The response must contain every line from the records below that has "computer".

*RAW DATA*:
+ + + +
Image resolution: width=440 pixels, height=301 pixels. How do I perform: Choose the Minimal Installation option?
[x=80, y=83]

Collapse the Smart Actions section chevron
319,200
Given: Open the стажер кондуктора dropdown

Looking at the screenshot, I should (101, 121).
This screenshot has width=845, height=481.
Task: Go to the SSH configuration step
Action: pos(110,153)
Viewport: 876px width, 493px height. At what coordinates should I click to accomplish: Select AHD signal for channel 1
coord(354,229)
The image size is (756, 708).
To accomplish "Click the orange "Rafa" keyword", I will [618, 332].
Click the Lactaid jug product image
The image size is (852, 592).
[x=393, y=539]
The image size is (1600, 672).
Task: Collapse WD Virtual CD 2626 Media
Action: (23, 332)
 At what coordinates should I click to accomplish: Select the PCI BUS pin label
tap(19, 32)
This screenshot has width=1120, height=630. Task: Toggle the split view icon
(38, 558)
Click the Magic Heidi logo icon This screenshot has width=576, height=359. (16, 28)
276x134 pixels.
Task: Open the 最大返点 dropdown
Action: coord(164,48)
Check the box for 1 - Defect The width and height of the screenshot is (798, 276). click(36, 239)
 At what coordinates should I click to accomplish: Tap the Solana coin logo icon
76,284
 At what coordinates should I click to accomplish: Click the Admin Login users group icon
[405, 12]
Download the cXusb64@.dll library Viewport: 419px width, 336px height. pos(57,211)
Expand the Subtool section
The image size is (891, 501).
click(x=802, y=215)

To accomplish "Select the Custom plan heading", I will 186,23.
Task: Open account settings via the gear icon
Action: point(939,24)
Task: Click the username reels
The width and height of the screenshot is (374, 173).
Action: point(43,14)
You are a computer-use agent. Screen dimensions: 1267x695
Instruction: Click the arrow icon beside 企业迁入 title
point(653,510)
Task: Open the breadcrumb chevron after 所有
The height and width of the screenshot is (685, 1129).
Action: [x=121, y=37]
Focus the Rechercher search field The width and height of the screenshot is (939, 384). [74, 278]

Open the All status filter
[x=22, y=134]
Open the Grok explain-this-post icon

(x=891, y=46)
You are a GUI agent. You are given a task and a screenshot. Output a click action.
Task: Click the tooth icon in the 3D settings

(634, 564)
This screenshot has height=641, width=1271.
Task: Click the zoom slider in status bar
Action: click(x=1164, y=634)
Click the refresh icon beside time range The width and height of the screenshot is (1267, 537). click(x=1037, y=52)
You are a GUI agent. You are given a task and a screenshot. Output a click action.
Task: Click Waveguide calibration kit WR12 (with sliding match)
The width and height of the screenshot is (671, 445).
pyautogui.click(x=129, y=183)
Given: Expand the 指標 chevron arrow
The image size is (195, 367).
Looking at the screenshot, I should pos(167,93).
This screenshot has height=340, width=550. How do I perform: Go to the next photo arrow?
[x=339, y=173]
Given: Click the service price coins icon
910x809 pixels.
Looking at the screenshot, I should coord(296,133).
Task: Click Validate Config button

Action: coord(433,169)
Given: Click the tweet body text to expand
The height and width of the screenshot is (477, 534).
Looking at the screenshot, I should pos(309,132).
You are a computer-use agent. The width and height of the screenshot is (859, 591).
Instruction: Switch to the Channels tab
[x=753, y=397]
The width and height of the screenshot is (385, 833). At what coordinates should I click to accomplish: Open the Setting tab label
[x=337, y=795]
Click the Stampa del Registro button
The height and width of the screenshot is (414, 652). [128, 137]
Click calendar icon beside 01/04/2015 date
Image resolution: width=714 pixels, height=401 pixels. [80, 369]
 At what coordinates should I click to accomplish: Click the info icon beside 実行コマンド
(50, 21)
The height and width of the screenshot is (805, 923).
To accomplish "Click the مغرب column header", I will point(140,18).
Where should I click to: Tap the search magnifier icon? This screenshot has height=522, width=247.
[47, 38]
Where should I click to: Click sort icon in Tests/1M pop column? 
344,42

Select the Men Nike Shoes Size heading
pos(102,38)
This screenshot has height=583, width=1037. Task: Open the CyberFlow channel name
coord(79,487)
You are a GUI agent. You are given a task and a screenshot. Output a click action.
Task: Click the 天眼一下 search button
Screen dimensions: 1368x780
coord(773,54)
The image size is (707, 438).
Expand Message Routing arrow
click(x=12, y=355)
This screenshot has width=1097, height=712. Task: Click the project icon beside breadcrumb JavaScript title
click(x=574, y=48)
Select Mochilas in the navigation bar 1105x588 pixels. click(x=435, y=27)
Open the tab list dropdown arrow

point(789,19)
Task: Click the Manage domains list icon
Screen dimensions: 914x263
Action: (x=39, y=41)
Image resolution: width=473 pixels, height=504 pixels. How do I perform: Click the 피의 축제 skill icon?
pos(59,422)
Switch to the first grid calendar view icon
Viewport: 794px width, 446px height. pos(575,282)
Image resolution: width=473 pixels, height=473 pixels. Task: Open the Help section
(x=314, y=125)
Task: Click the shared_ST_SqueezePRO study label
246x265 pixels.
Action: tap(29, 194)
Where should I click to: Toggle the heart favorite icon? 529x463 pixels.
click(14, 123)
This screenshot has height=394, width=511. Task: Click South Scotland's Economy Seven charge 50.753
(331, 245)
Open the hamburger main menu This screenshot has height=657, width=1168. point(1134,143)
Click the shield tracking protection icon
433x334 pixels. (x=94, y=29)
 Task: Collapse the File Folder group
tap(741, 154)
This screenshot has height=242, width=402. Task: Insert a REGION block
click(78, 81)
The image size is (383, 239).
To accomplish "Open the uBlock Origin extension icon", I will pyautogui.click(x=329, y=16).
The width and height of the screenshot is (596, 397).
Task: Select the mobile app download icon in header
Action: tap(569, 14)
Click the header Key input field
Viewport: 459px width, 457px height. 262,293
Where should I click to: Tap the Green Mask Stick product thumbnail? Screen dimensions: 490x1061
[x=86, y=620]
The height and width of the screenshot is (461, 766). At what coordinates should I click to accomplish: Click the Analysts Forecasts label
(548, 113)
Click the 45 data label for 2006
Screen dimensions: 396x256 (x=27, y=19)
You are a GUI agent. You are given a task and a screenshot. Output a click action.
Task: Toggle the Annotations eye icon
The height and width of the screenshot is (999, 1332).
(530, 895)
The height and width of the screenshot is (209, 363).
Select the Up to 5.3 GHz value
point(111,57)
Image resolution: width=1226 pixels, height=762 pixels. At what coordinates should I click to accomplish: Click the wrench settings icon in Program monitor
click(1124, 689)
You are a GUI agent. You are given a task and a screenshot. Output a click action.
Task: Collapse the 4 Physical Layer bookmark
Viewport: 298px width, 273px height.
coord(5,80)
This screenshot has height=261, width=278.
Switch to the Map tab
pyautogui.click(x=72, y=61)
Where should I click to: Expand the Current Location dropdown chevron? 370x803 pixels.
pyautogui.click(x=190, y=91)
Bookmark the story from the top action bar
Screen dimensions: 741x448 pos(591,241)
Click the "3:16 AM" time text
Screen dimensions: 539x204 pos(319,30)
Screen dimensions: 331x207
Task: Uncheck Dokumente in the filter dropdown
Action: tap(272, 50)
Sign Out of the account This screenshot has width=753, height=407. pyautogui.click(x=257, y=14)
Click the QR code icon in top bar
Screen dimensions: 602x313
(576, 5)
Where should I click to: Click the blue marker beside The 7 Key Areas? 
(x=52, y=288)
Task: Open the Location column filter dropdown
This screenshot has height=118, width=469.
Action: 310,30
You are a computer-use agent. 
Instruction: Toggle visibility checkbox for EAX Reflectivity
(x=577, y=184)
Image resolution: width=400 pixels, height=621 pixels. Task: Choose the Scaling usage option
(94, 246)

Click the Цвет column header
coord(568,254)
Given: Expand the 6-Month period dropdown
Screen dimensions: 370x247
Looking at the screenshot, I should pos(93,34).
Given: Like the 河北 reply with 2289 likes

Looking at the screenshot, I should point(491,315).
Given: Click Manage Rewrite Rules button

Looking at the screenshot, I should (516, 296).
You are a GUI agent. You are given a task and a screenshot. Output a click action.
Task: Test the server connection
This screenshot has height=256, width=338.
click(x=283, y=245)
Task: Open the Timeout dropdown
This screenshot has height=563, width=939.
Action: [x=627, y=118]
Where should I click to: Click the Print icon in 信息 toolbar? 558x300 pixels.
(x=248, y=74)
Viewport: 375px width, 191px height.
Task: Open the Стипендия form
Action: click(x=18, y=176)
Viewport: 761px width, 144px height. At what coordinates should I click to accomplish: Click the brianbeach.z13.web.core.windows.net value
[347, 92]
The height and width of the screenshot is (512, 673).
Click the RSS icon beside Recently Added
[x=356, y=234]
+ + + +
*TASK RESULT*:
You are a computer-use agent. Screen dimensions: 1267x695
You are a computer-use agent. The width and height of the screenshot is (859, 591).
You are a computer-use agent. 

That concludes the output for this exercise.